Task prompt: Leaving all pictures out, output exactly and only the line containing "Image resolution: width=1417" and the lines that follow it to the end of the material below.

........

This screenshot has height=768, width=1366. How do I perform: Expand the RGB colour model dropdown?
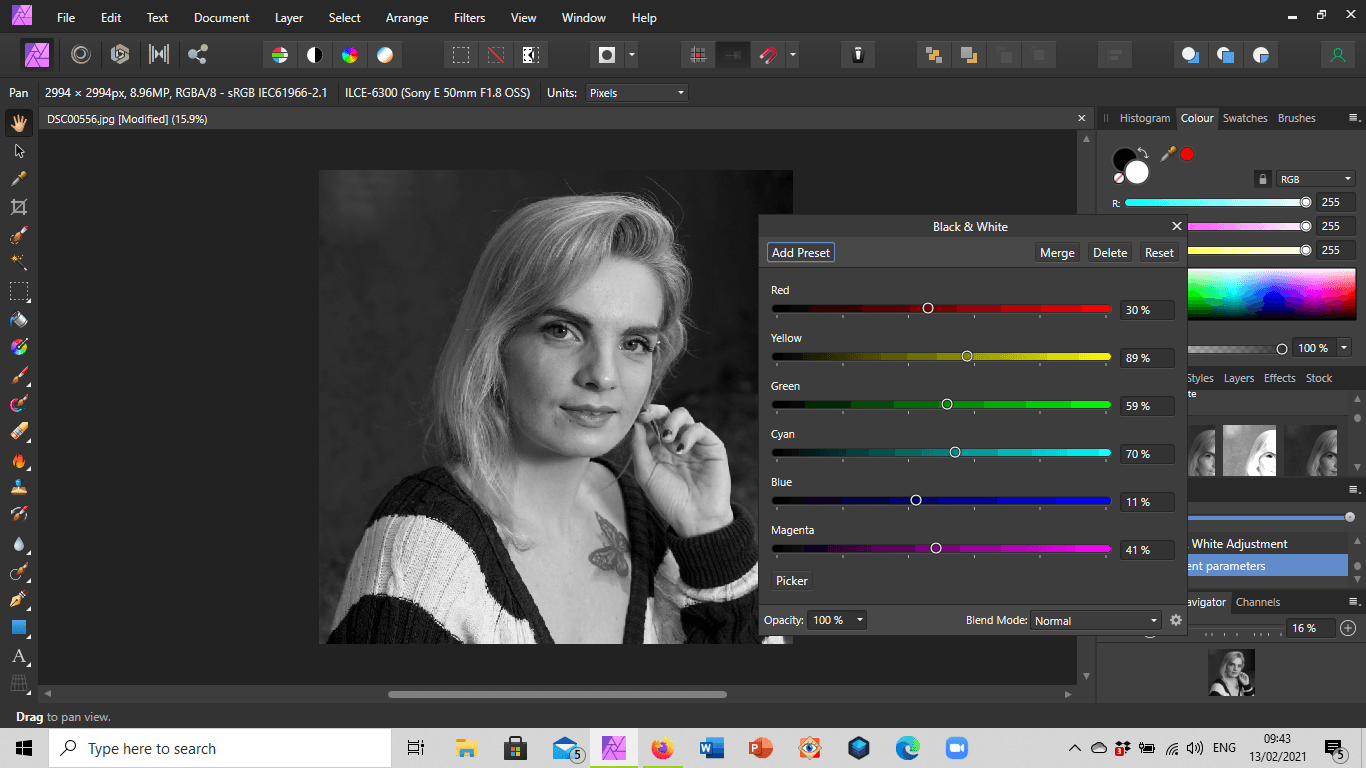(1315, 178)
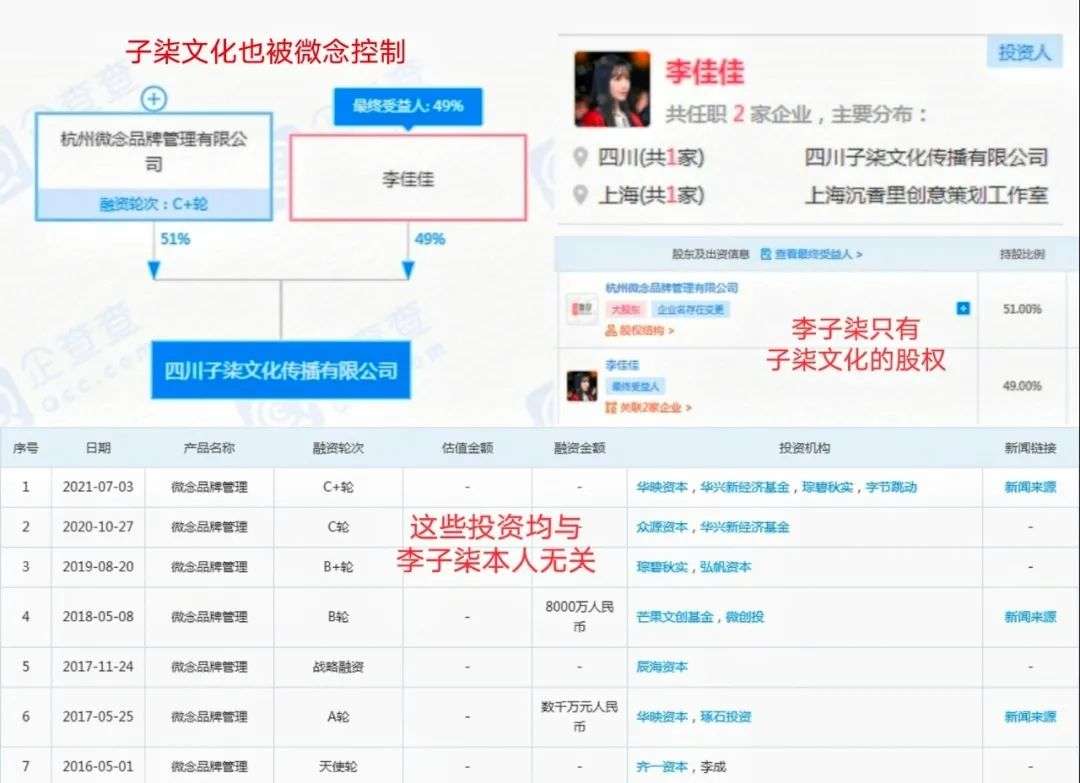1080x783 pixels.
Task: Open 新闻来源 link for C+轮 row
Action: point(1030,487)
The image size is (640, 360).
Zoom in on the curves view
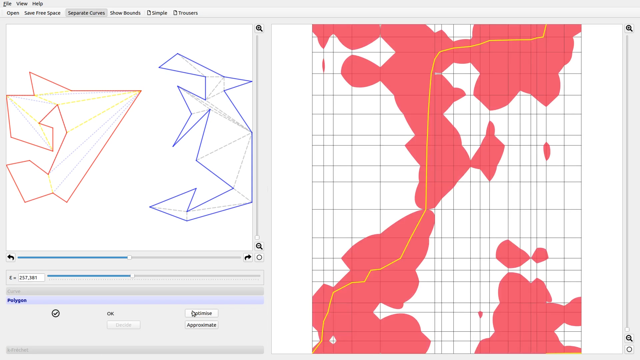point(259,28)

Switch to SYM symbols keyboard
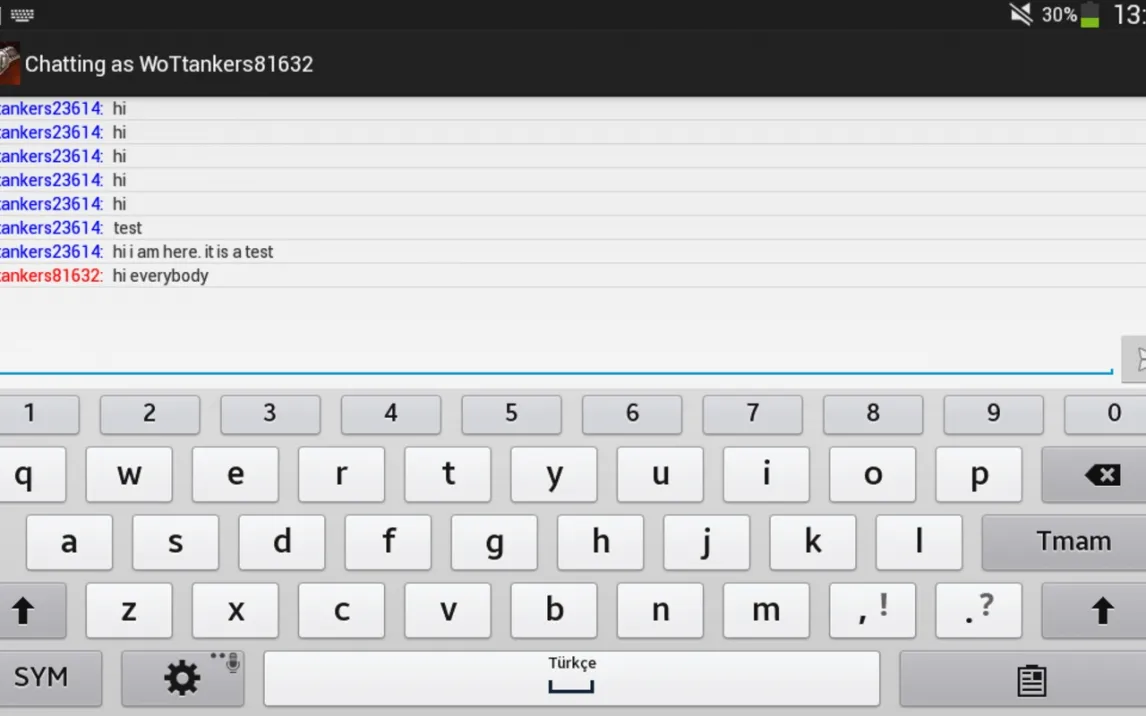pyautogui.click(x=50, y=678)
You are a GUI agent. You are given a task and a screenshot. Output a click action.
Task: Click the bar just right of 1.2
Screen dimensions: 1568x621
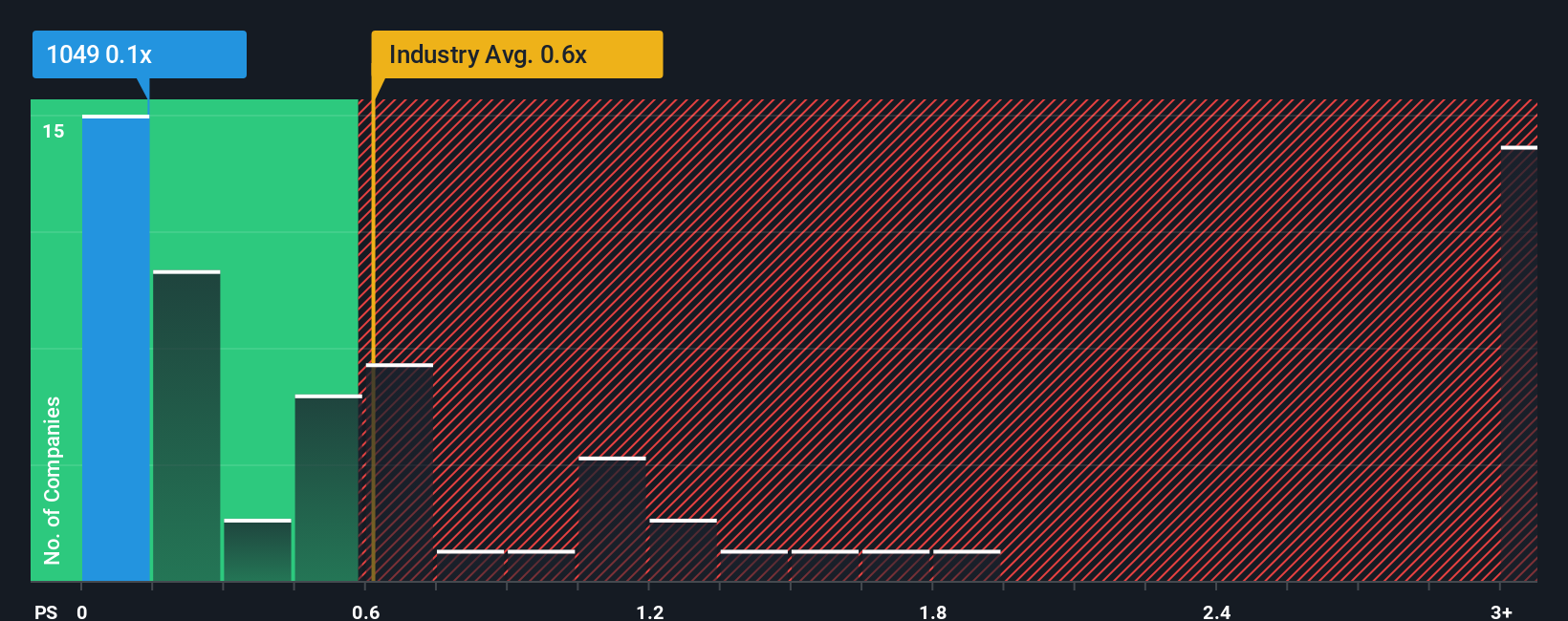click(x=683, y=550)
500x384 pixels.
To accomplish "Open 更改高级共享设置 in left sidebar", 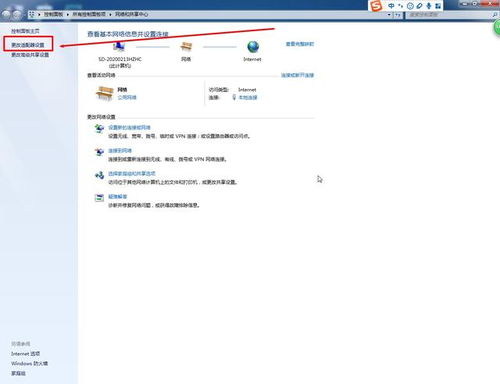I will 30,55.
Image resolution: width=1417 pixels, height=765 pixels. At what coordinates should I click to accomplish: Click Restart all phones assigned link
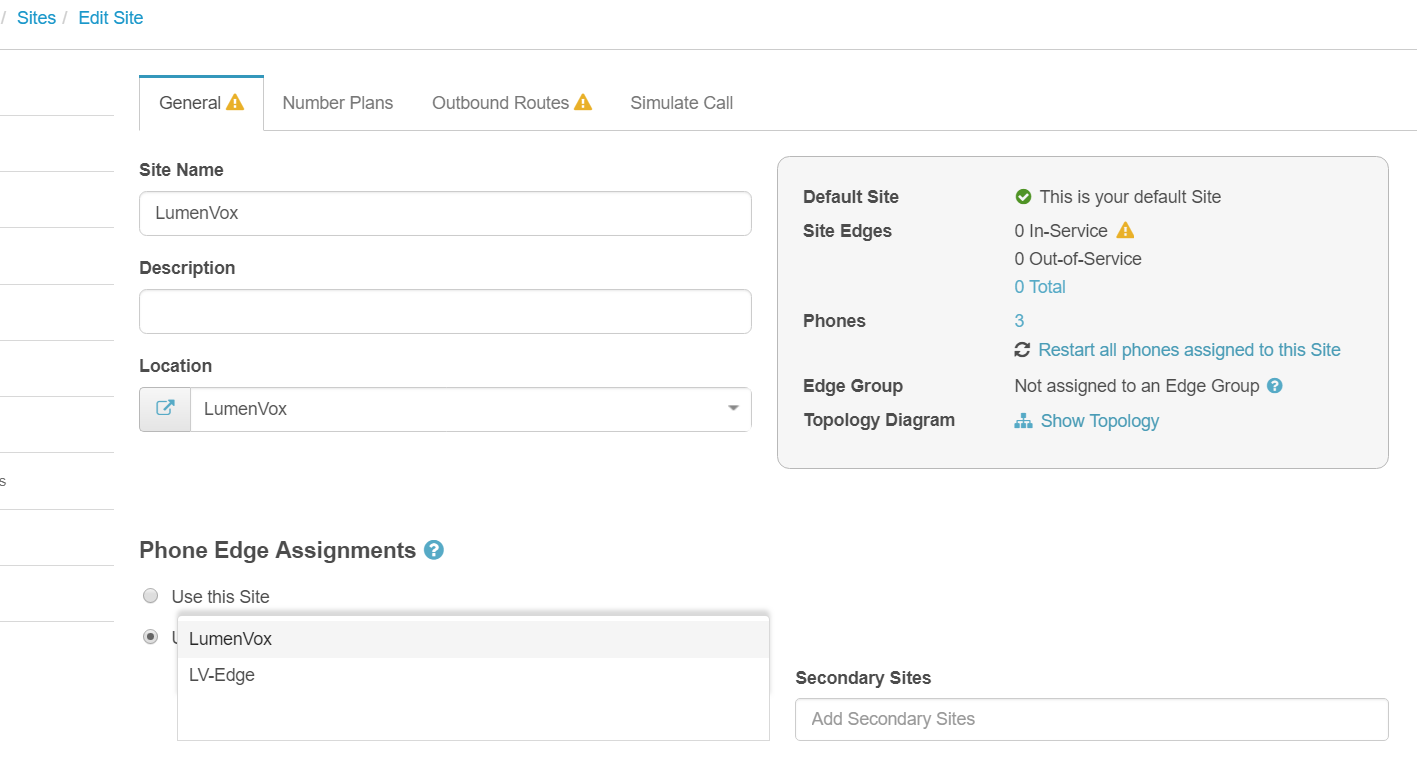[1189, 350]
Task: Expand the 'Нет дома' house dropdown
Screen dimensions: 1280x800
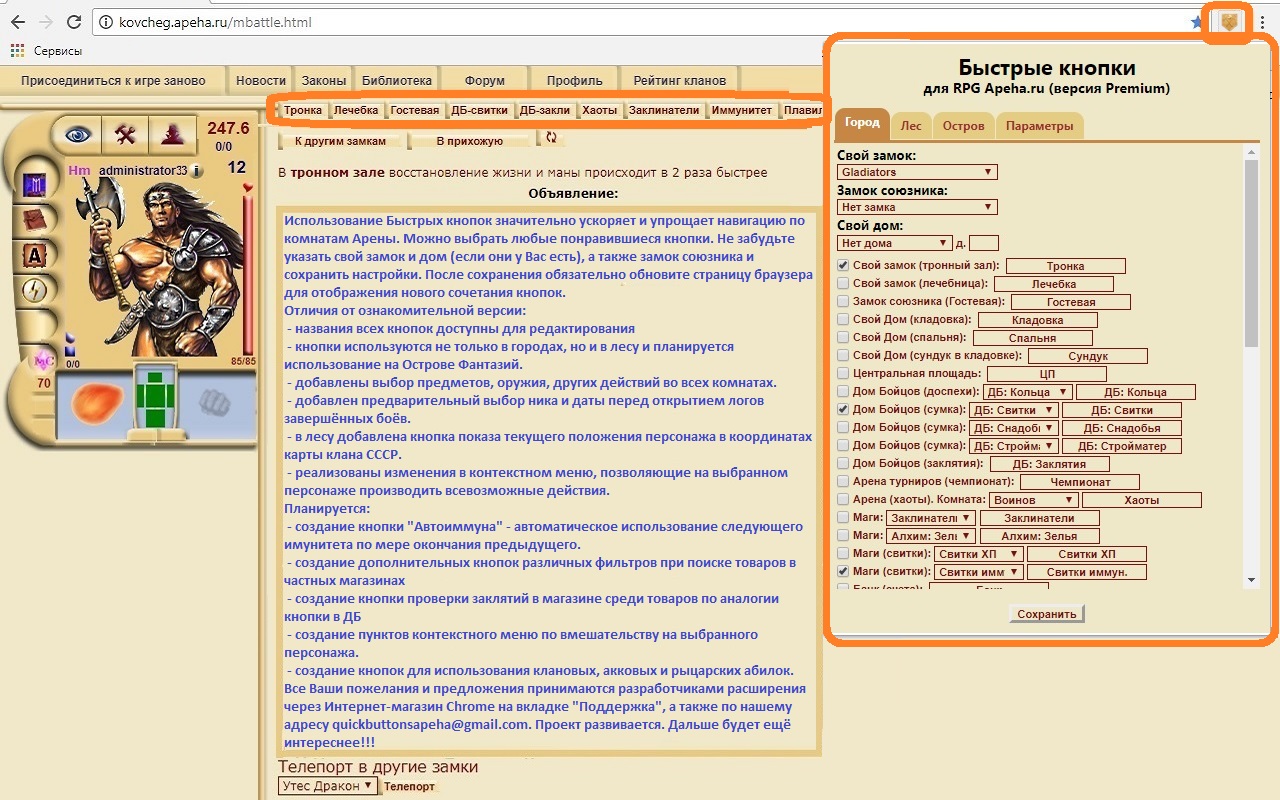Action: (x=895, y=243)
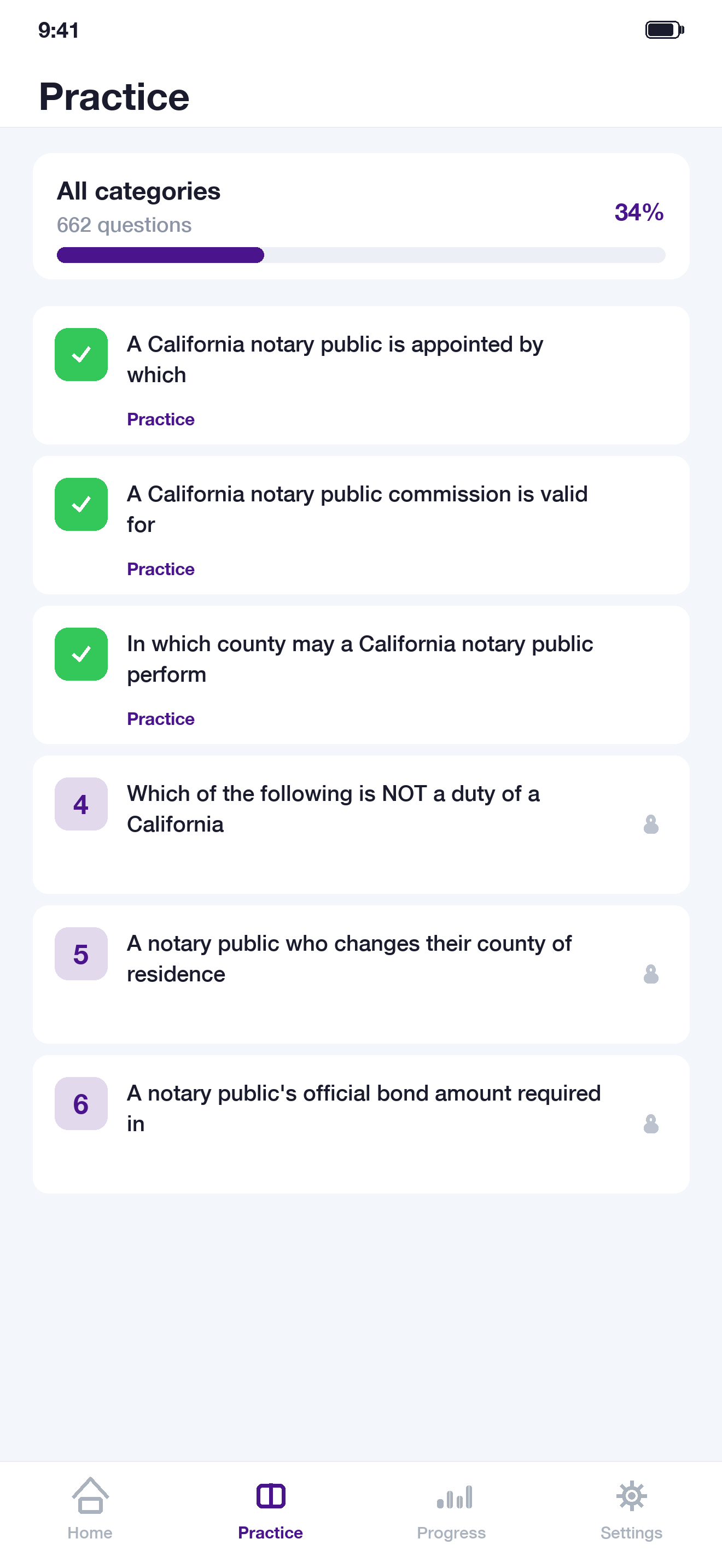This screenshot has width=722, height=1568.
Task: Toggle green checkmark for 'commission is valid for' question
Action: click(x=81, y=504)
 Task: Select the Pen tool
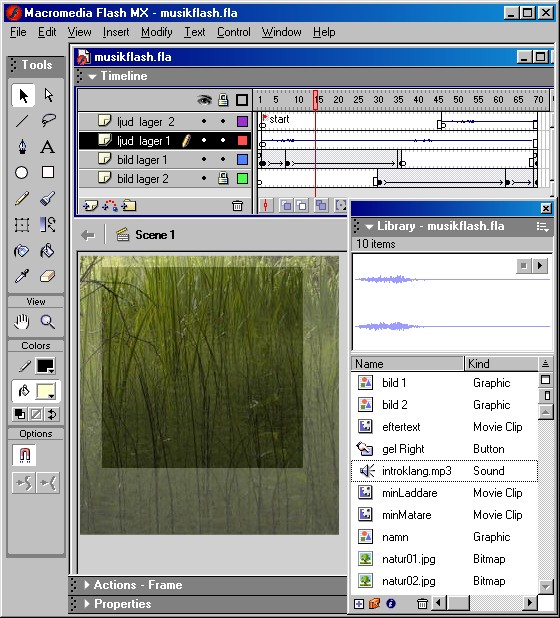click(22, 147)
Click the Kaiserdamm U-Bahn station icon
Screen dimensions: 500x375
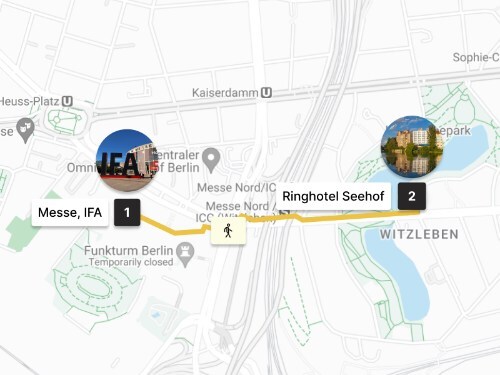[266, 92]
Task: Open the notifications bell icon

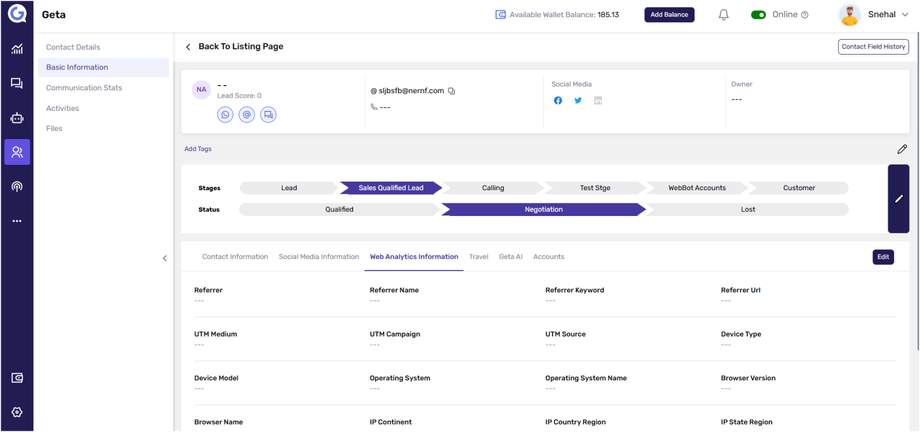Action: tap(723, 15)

........

Written answer:
Image resolution: width=1417 pixels, height=765 pixels. At what coordinates should I click to accomplish: Click Restart all phones assigned link
[1189, 350]
Task: Expand the 'Нет дома' house dropdown
Screen dimensions: 1280x800
Action: (x=895, y=243)
This screenshot has width=722, height=1568.
Task: Toggle green checkmark for 'commission is valid for' question
Action: click(x=81, y=504)
 Task: Select the Pen tool
click(22, 147)
Click the Kaiserdamm U-Bahn station icon
Screen dimensions: 500x375
[266, 92]
Task: Open the notifications bell icon

Action: tap(723, 15)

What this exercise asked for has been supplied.